:: YOUR OBJECTIVE ::
Your answer must consist of one number: how many lines in the records contain "will".

:: TASK INPUTS ::
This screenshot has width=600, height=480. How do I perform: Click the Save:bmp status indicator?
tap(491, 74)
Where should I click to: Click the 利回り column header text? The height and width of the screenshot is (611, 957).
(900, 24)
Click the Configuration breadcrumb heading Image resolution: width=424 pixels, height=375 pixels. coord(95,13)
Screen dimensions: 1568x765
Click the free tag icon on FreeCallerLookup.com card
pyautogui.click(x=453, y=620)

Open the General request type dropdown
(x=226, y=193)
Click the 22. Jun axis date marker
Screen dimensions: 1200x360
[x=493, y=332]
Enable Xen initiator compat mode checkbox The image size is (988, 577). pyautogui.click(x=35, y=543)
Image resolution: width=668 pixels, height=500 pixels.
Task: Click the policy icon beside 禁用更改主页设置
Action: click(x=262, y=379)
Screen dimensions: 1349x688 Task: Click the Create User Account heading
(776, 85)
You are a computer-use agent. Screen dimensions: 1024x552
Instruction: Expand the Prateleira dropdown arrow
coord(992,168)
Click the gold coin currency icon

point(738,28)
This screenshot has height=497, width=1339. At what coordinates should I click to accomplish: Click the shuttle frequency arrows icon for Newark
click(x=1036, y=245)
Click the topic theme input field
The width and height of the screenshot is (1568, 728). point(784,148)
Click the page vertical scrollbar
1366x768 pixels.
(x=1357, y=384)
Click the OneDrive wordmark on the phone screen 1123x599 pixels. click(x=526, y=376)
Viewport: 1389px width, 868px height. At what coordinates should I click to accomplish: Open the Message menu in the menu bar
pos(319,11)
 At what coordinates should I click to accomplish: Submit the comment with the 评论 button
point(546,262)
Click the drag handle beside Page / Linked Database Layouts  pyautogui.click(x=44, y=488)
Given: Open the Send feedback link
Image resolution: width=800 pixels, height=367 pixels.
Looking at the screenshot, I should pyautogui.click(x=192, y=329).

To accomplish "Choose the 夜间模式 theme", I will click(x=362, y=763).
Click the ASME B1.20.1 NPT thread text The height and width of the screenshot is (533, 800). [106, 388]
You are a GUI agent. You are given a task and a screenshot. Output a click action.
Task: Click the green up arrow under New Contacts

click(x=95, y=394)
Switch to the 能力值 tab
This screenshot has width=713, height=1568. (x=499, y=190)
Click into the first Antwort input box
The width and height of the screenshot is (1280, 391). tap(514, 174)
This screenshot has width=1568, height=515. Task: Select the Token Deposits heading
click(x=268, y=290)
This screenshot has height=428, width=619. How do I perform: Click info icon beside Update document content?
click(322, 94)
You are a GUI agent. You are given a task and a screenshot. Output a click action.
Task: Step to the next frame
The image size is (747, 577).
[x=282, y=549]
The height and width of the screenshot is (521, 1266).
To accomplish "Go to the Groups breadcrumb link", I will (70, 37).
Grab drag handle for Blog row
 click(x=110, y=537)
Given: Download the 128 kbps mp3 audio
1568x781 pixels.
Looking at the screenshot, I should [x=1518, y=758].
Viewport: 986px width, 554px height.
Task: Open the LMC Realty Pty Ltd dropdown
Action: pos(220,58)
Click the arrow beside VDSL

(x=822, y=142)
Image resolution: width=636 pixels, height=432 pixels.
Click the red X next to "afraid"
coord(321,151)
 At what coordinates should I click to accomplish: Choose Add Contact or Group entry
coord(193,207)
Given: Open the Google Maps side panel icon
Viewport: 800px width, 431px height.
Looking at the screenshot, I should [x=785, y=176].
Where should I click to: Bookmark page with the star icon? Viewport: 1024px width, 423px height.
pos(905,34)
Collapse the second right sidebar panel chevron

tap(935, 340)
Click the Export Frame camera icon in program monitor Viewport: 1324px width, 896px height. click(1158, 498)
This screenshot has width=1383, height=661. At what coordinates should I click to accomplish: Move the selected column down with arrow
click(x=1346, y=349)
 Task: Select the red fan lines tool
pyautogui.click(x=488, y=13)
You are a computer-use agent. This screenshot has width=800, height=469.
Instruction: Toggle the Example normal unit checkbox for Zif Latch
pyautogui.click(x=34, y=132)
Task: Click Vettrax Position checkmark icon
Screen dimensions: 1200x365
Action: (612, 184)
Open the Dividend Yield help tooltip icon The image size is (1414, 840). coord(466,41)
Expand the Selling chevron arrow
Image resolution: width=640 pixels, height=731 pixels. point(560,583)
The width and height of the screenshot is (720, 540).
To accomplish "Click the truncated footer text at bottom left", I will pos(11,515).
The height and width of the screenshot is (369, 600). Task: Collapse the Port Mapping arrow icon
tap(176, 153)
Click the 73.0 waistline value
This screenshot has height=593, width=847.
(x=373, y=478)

:: SOLUTION TO THIS EXERCISE ::
3